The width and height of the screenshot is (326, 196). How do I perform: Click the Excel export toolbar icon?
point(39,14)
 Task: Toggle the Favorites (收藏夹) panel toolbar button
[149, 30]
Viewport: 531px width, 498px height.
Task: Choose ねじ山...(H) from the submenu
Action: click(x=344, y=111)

++++++++++++++++++++

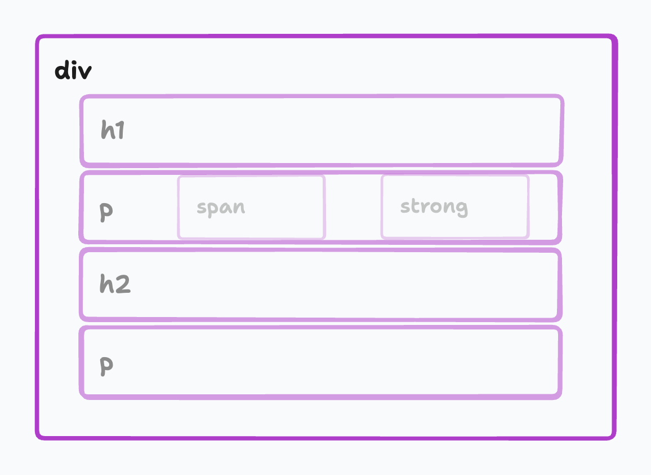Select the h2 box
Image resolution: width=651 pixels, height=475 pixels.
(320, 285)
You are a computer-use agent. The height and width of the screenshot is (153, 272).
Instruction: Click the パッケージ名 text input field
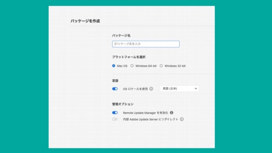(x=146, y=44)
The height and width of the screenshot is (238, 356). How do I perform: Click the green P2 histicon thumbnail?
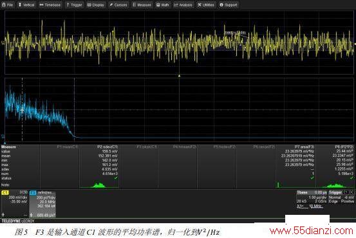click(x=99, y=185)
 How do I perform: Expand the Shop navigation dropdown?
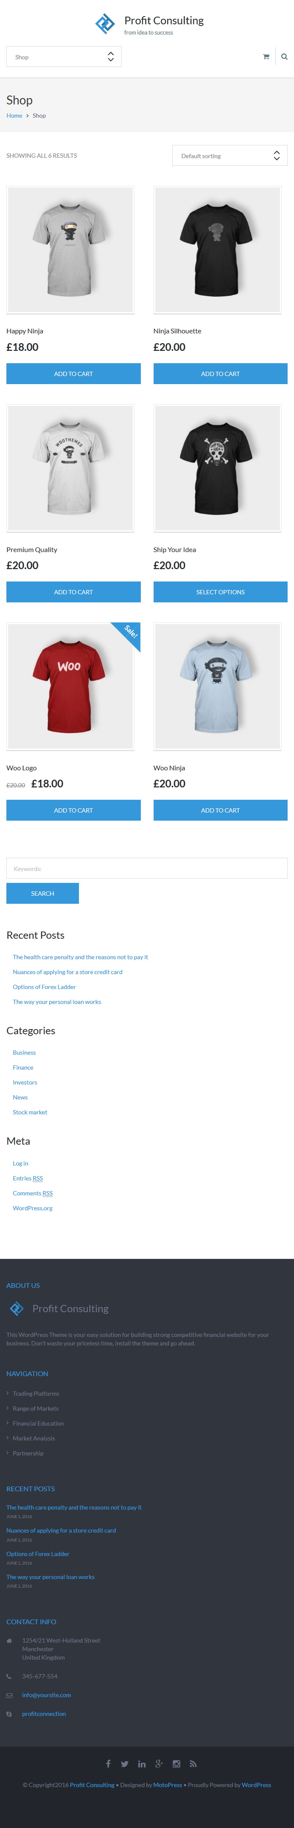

++++++++++++++++++++

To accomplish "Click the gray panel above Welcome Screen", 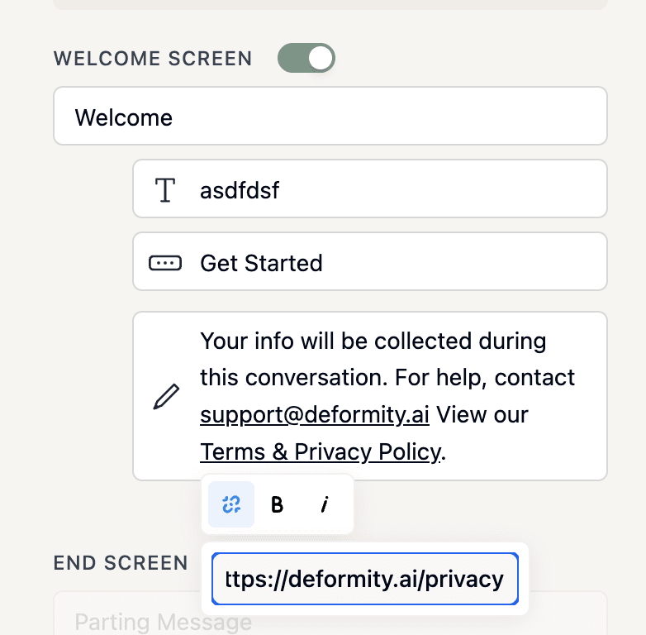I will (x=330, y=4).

++++++++++++++++++++

In the listing above, the required lines run from the line with "The height and width of the screenshot is (238, 356)." through the line with "How do I perform: Expand". Output exactly those lines, omitting pictures.

**Exercise solution**:
The height and width of the screenshot is (238, 356). How do I perform: Click the green P2 histicon thumbnail?
click(x=99, y=185)
 How do I perform: Expand the Shop navigation dropdown?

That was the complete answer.